The best transceiver for a new ham and seasoned SWL?

The Yaesu FT-890: One of many general coverage HF transceivers spotted in the 2017 Hamvention flea market.

Many thanks to SWLing Post reader, Joe, who writes:

I’ve been practicing for my Technician ham radio license here in the US and am ready for the test. I’m already looking at HF transceivers even though I don’t have my General license yet.

Here’s what’s important to me:

  • I will still do a lot of SW DX
  • Something that has at least decent audio
  • Something that isn’t too too huge; though I’m a little flexible on size
  • I need something that has a receiver that handles weak DX well

I’d be comfortable spending $500 any day all day no problem. Anything higher than that and I’d really have to think it’s an investment in my radio future.

Thanks for your question, Joe, and allowing me to post it here for comment as this is one I’m frequently asked.

First of all, congratulations on studying for and taking your ham radio license exam! I’m a ham and absolutely love the radio privileges my license provides.

At the same time, I’m still more of an SWL than a ham–meaning, I spend way more time chasing SWL DX than doing on-air ham operations.

With that said, I always seek radios that will serve me well as both a ham and SWL, if possible.

My humble advice

If we stick with your $500 budget strictly, then we’re certainly looking at used transceivers. That’s okay–there are many good ones on the market!

I posted the following review of general coverage transceivers a few years ago. The info in it is still very much accurate in the used market. I would suggest you give it a good review as it goes into more detail about the ins and outs of your first transceiver and the importance of leaving budget to purchase a good power supply:

The best general coverage transceivers for shortwave listening

Click here to read the full review.

 If you’re willing to spend a bit more than $500…

I’m a big fan of the Elecraft KX3 and Elecraft KX2. I have both and use them frequently.

Comparing the size of the Elecraft KX3 (top) and KX2 (bottom) at Elecraft’s Dayton Hamvention booth.

You can find the KX3 used for $700-900 (depending on options). The bare-bones model of the KX2 can be purchased new from Elecraft for $749.

Of course, something to keep in mind about the Elecraft KX series transceiver is that output power is limited to 12-15 watts. Some of the general coverage transceivers mentioned in our review have a much higher 100 watt output power.

Additionally, the audio fidelity (via the internal speaker) is not as good as many other general coverage transceivers. Audio amplification is not as powerful, because both transceivers are designed to operate on a small battery pack (a major plus in my world because I love field-portable rigs).
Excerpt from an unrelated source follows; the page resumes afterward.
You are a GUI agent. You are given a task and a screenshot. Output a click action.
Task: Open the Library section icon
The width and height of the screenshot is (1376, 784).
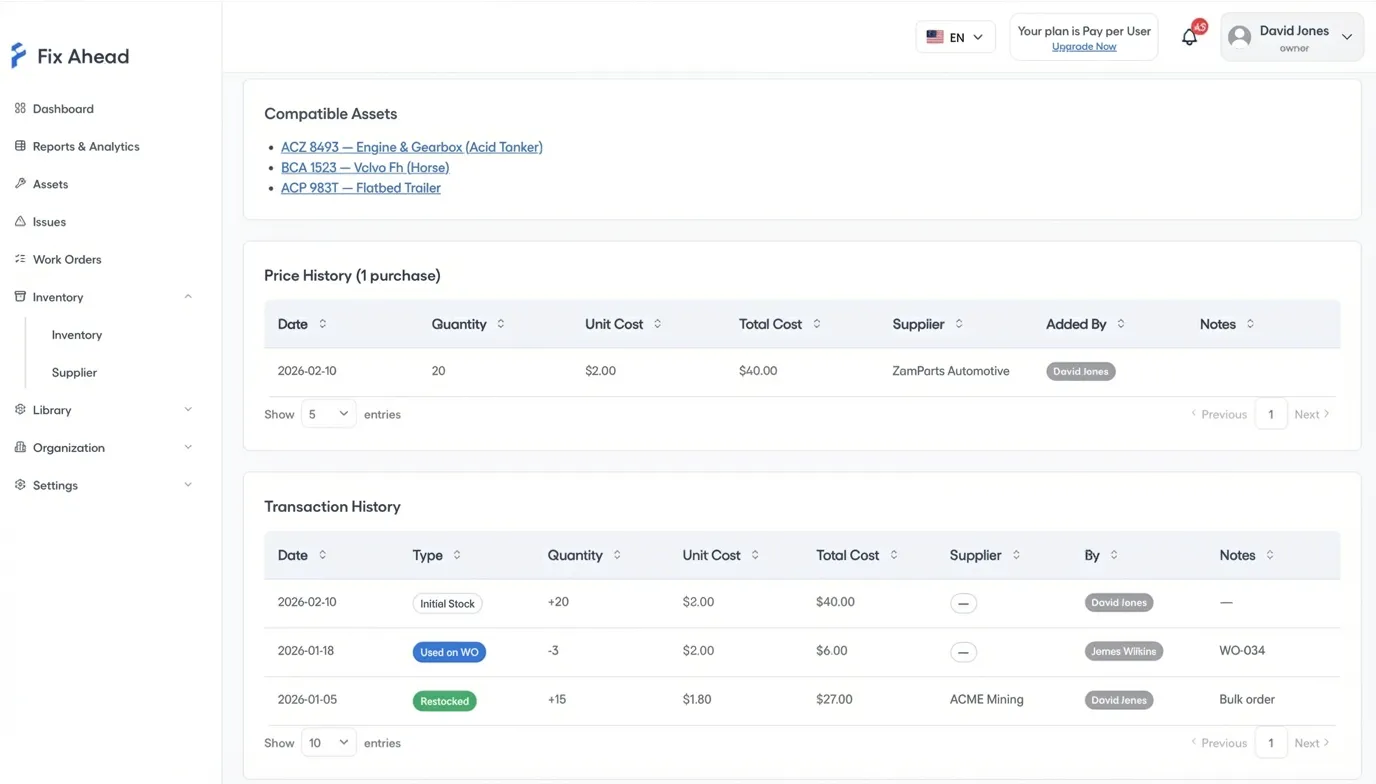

Since I do 90% of my radio work with headphones, audio amplification is not a problem for me and I’m quite please with both KX line transceivers. Many KX series owners purchase external amplified speakers to improve audio.

The LnR LD-11 tuned to the Voice of Greece.
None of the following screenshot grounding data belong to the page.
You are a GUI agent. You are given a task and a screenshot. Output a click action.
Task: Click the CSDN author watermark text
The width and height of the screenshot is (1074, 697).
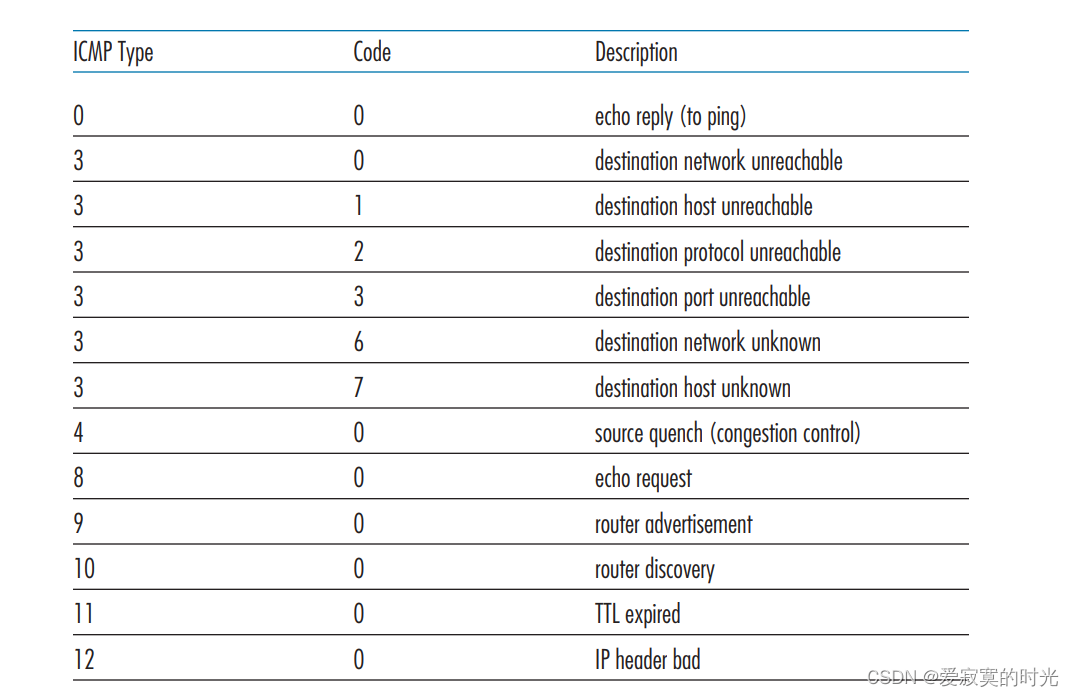coord(962,678)
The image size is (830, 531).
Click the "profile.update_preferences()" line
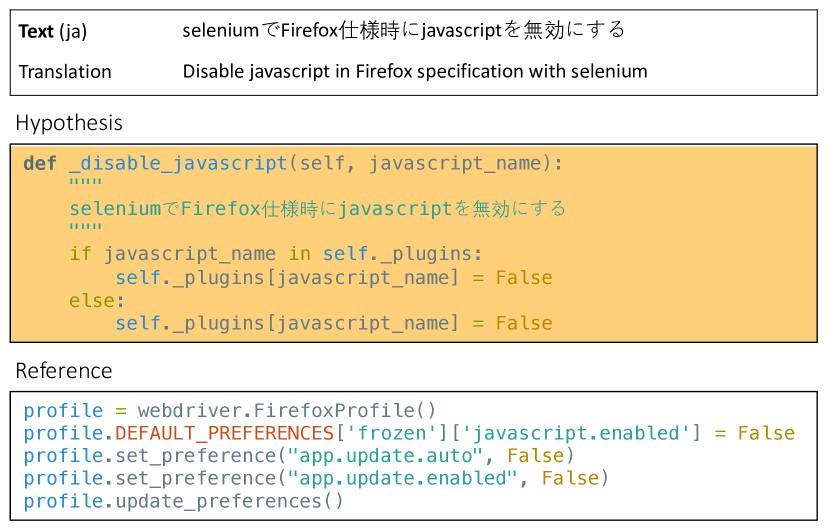point(184,501)
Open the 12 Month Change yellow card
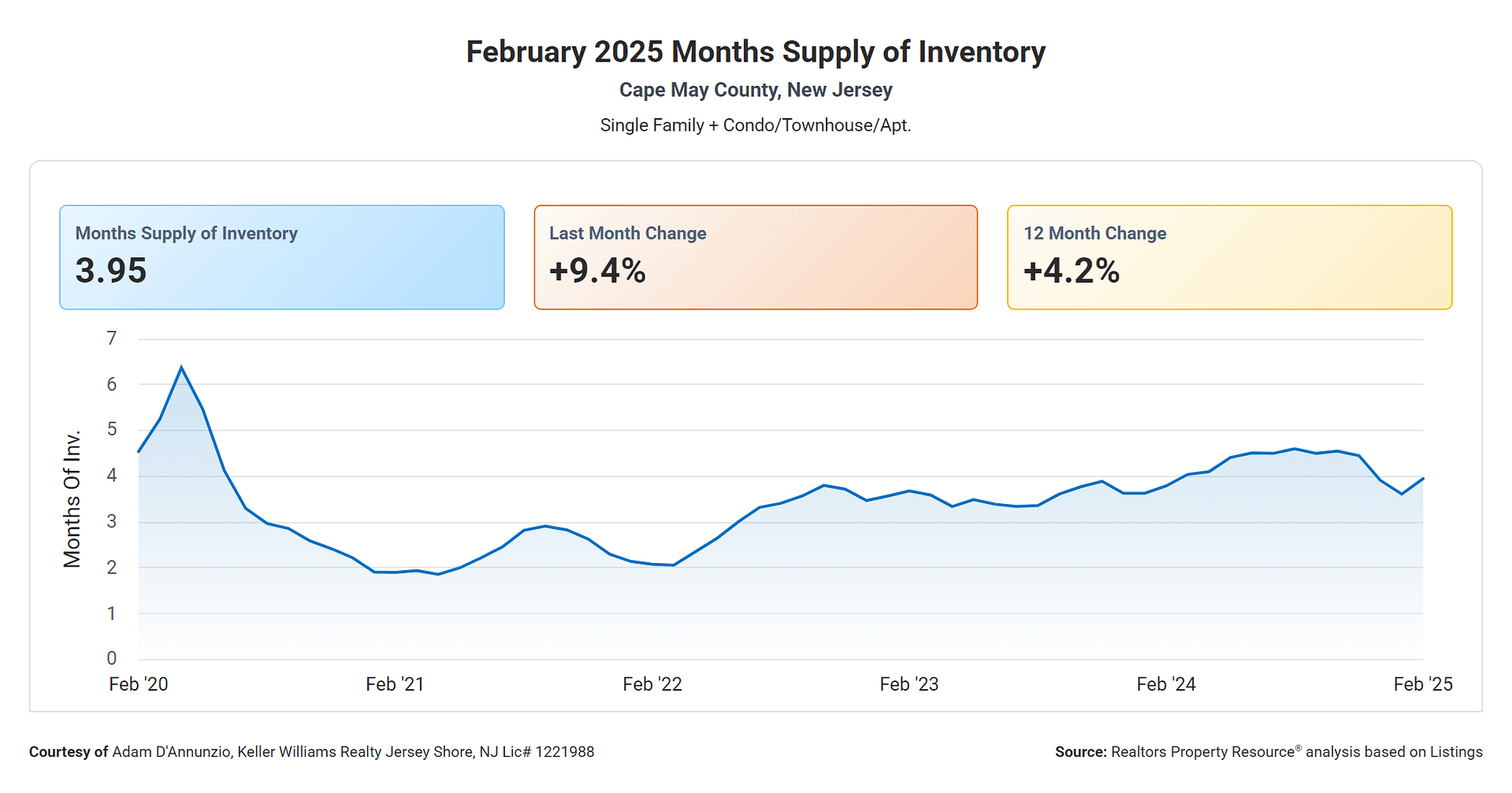This screenshot has height=793, width=1512. point(1228,257)
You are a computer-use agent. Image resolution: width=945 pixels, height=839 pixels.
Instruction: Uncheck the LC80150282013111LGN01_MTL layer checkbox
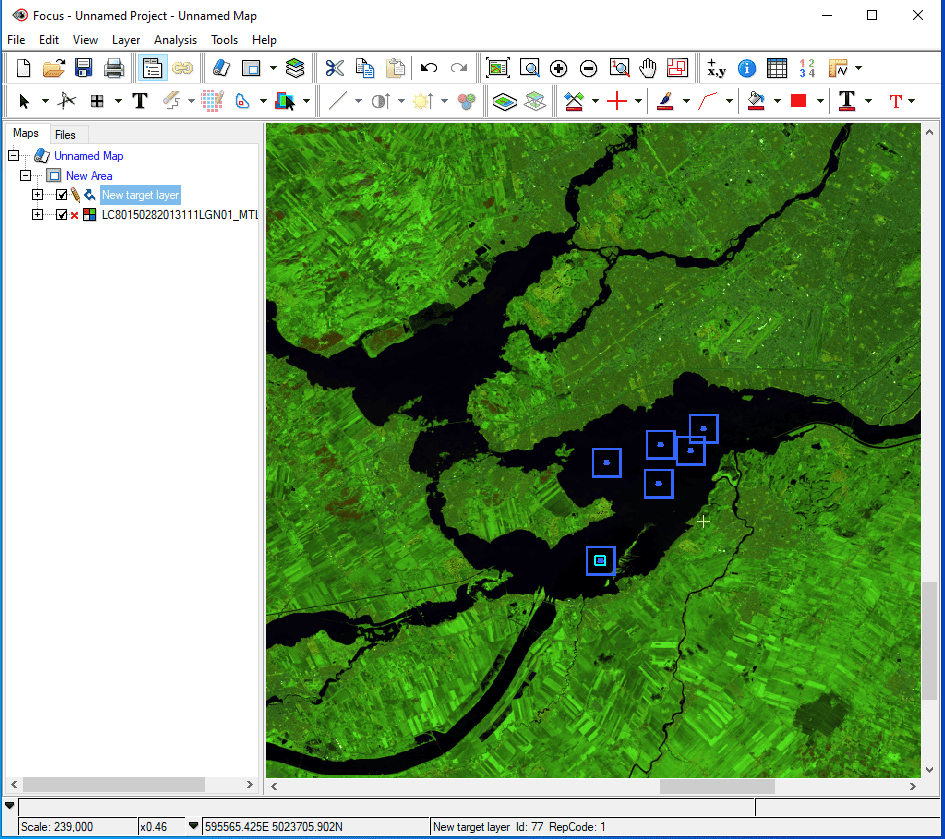[61, 215]
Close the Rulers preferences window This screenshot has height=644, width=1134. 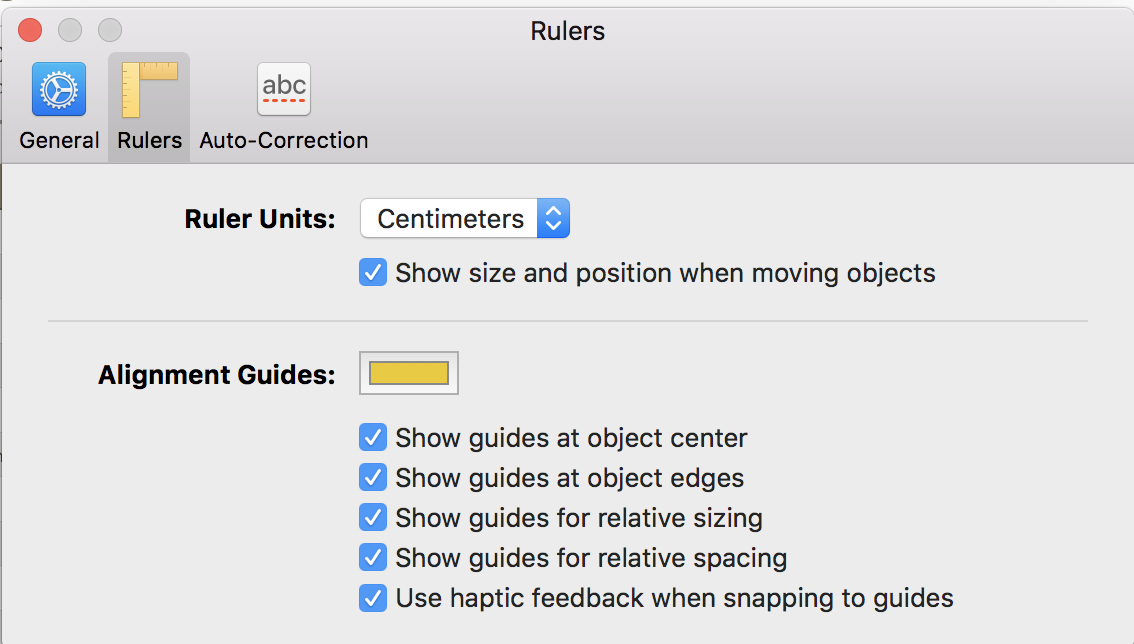click(31, 30)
While we’re looking at QRP transceivers, I would also recommend the LnR Precision LD-11. Its broadcast afidelity is even better (via headphones) than the KX2/KX3 since the AM filter can be widened to an impressive 9.6 kHz. It’s a top-notch transceiver and can be purchased new for $780 US. Click here to check out my full review of the LD-11.

The Icom IC-7200

Of course, as I mention in the general coverage transceiver review, the Icom IC-7200 is also a gem of a transceiver.

Keep in mind, the ‘7200 was such a popular radio that after Icom discontinued the model in January of 2016–due to overwhelming customer demand–they re-introduced it earlier this year. No kidding.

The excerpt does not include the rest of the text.